During a normal working week, office workers spend an average of 5 hours and 41 minutes per day at their desks.1 With so much time spent typing at a keyboard, talking on the phone and even eating and drinking within our work environment, our work space very quickly becomes susceptible to stain and odor-causing microbes.
Office items such as keyboards, the computer mouse and even the office pens are not cleaned as often as they should be. Not only does this create an unsanitary environment to work in, but due to the congested space within an office, it also makes it easier for microbes to thrive.

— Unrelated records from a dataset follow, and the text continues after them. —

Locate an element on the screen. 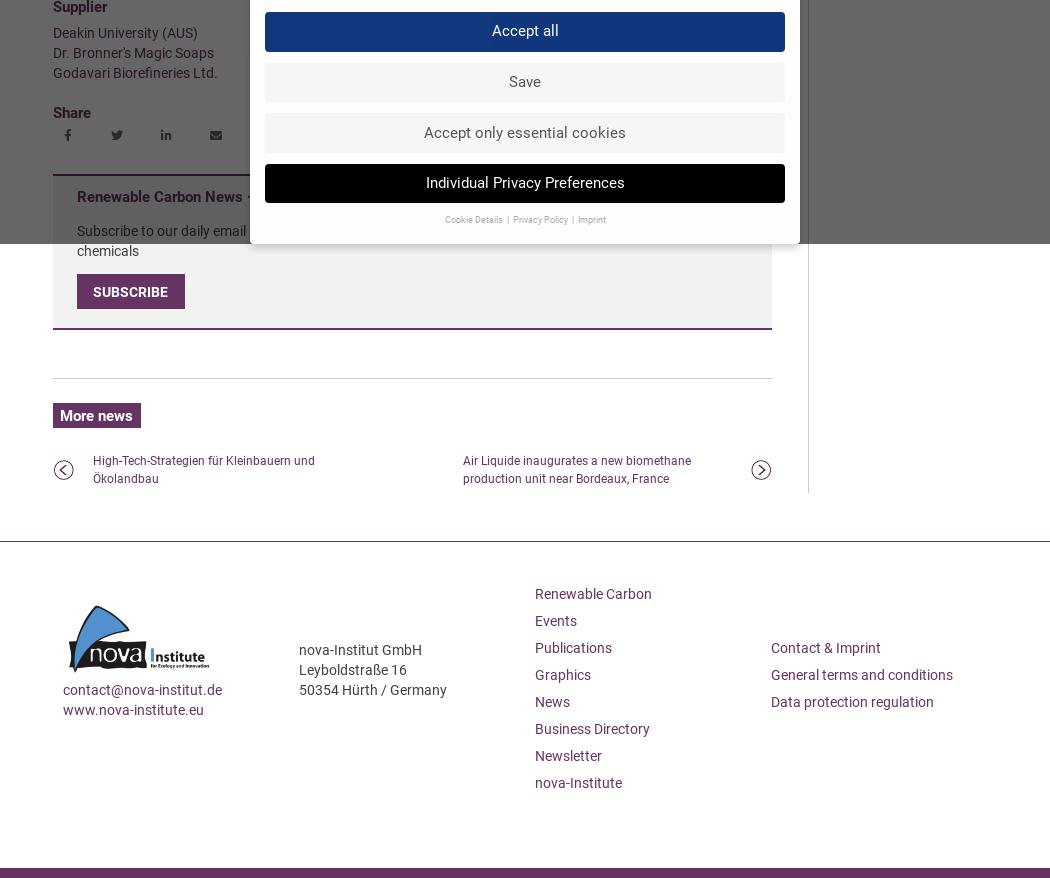 The height and width of the screenshot is (878, 1050). 'Renewable Carbon News – Daily Newsletter' is located at coordinates (222, 196).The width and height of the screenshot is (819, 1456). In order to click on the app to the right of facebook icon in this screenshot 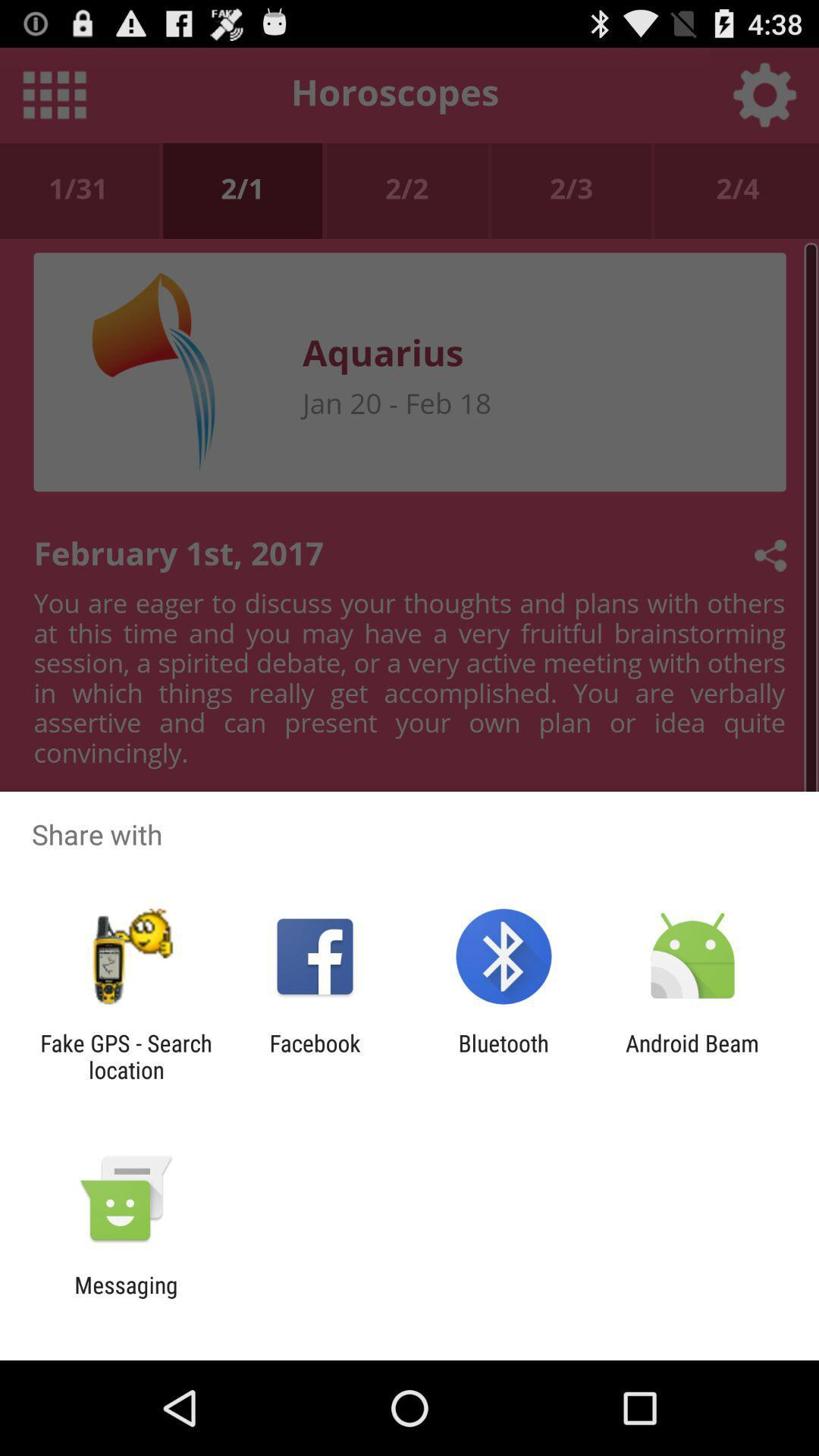, I will do `click(504, 1056)`.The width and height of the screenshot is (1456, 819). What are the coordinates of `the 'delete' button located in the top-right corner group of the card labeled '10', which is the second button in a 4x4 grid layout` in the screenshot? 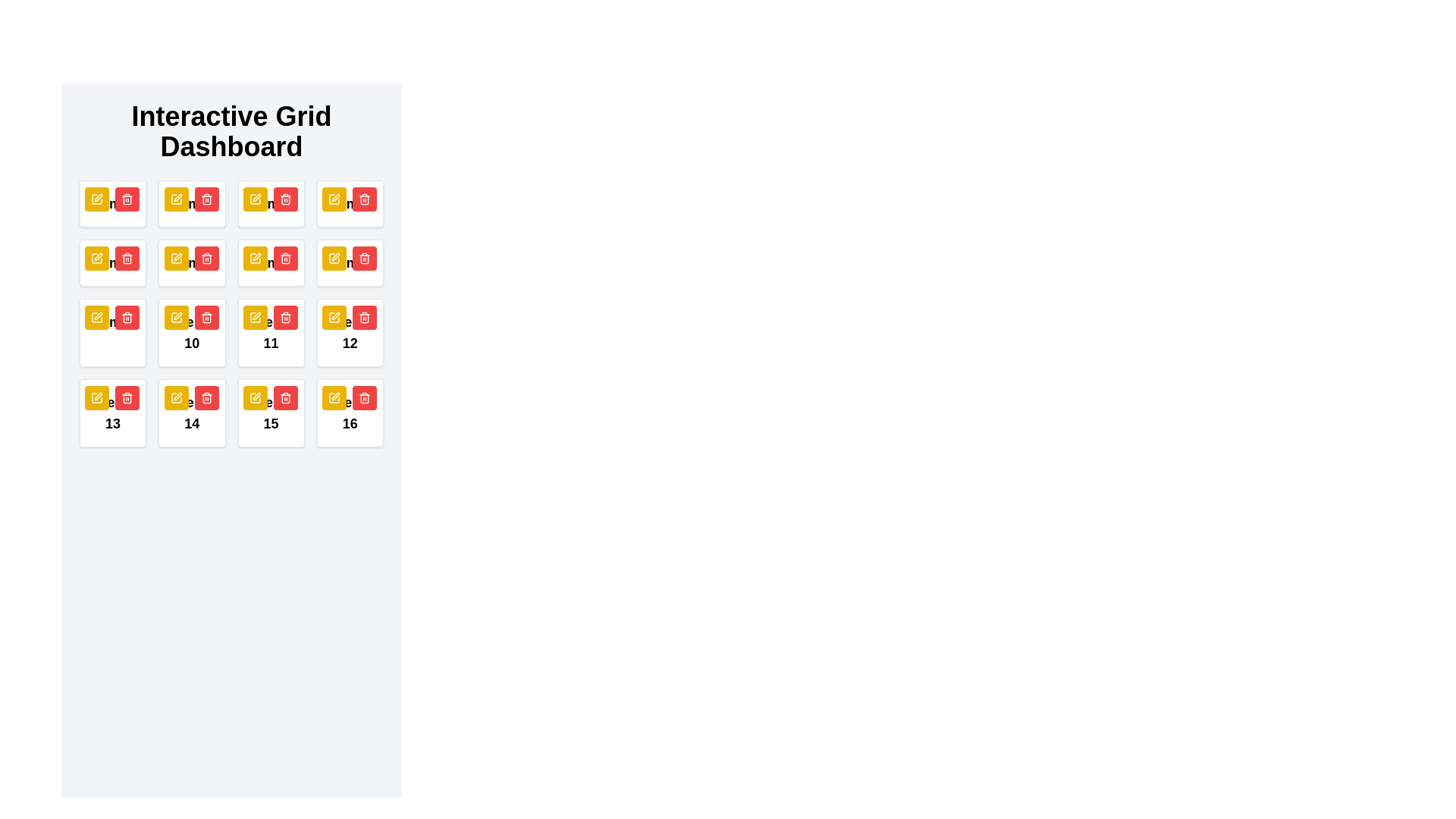 It's located at (206, 317).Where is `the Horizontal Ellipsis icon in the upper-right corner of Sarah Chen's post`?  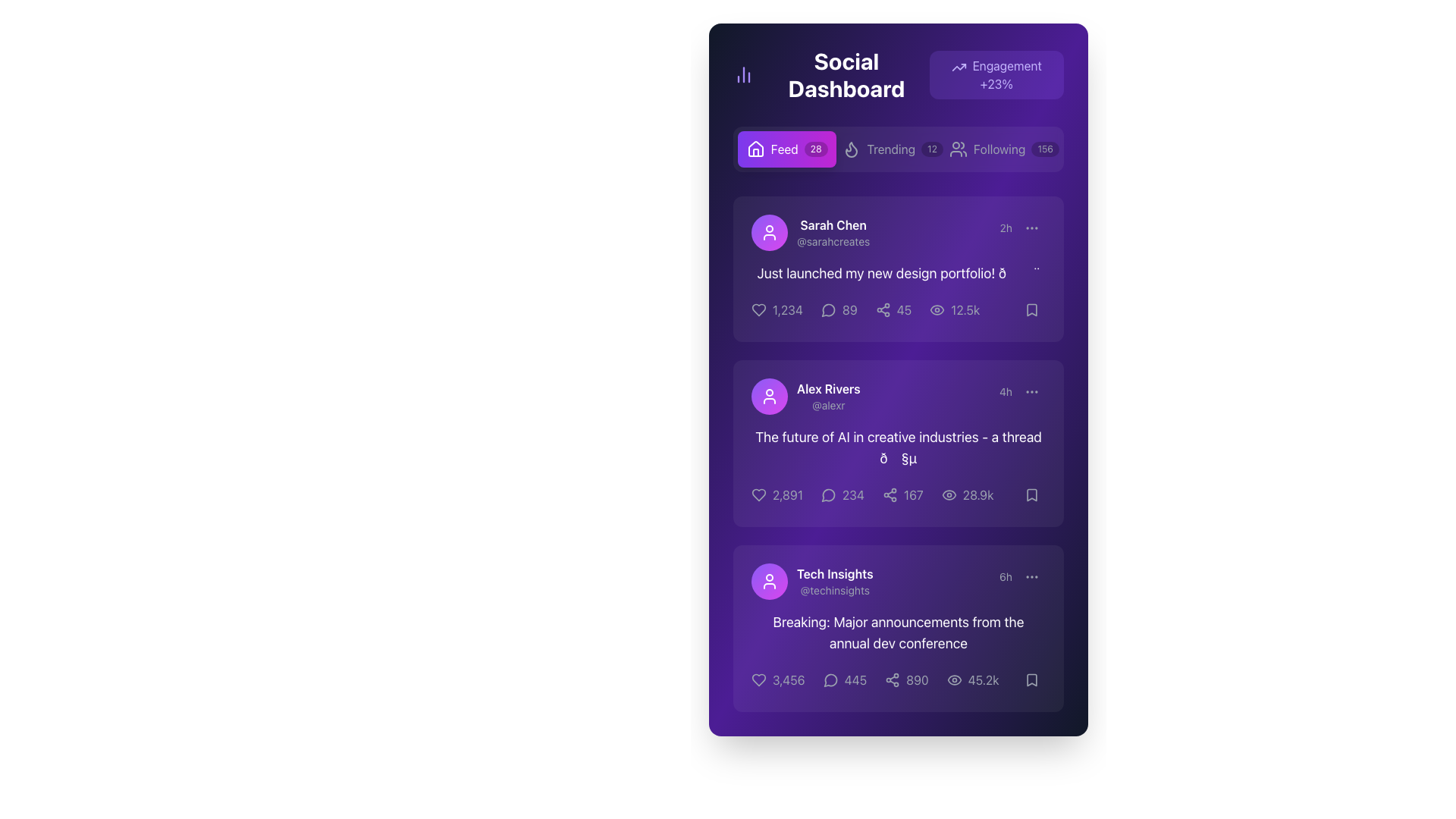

In this blog, we explain which areas of your office are susceptible to microbial contamination, and offer our advice on how to keep your workstation fresh and clean.
The average computer office mouse is three times dirtier than a typical toilet seat4, carrying up to 1,676 microbes per square inch3. Due to the amount of contact it has with our hands, and considering that our hands are the main offenders when it comes to spreading germs and microbes, it’s important to clean these pieces of equipment.
Sterilizing a computer mouse can be trickier than it sounds. You can purchase a computer mouse which has Microban antimicrobial technology built into it, from the likes of Fellowes. This technology inhibits microbial growth on the surface of the mouse, and this helps to keep it fresher and cleaner for longer.
With a staggering 75% of US office workers eating lunch at their desk2, it is no surprise that the average desk surface is contaminated with over 20,961 microbes per square inch3. Accidental drink spillages and food debris can encourage stain and odor-causing microbes to develop, resulting in an unhygienic work station.
To minimize the microbial growth, we suggest keeping a pack of antimicrobial wipes in your drawer so that you can give your desk a quick wipe on days in which you need to work through your lunch. Alternatively, you should try to eat lunch away from your desk. Not only is it more sanitary, but it is also much healthier for you to have a break away from your screen.
When we start to feel tired at work, grabbing a cup of coffee is a great way to re-energize. Rather than just sipping a nice hot coffee however, you could be ingesting other nasty microbes too. One study found that 20% of office mugs contain fecal matter, while a further 90% are covered in other microbes thought to be transmitted through unclean dish sponges when washing up5.
In order to ensure that your office mug is clean and microbe-free, we suggest either washing it in a dishwasher, or simply bringing your own dish cloth to work and washing your mug thoroughly with hot soapy water. That way, you can know for sure that your mug has been cleaned properly.
Computer keyboards will commonly collect dead skin cells, food debris and dust, making them a prime location for microbes to grow. In fact, because they are so rarely cleaned, the average keyboard contains up to 3,295 microbes per square inch3.
You can use rubbing alcohol and a cotton bud to tackle the build-up of gunk6. A can of compressed air can also help to blow out all of the crumbs and debris from between the keys. However, for maximum protection, we’d recommend you consider purchasing a keyboard that is equipped with Microban antimicrobial additives. This gives the keyboard a long-lasting antimicrobial protection that cannot be washed off and does not wear away, and will last the useful lifetime of the product.
With 25,127 microbes per square inch3, the office phone is by far the worst offender for microbial growth in the work space. Due to the touching of the buttons with our hands, and placing our mouths to the receiver, and with so many different people doing just that, an office phone can potentially be susceptible to all kinds of viruses7.
As flu virus microbes are able to survive on surfaces for up to two or three days7, regular sanitization of your office phone is essential. Simply wiping the phone with an antimicrobial wipe could help to keep germs at bay and prevent illness from spreading around the office.
Office pens are passed from person to person and touched by lots of hands on a daily basis. Not only does this mean that they become easily contaminated, but it also means that microbes are transmitted between work colleagues too.
With the average pen containing up to 2,350 microbes per square inch8, simply using your own pen can help minimize the chances of microbes spreading.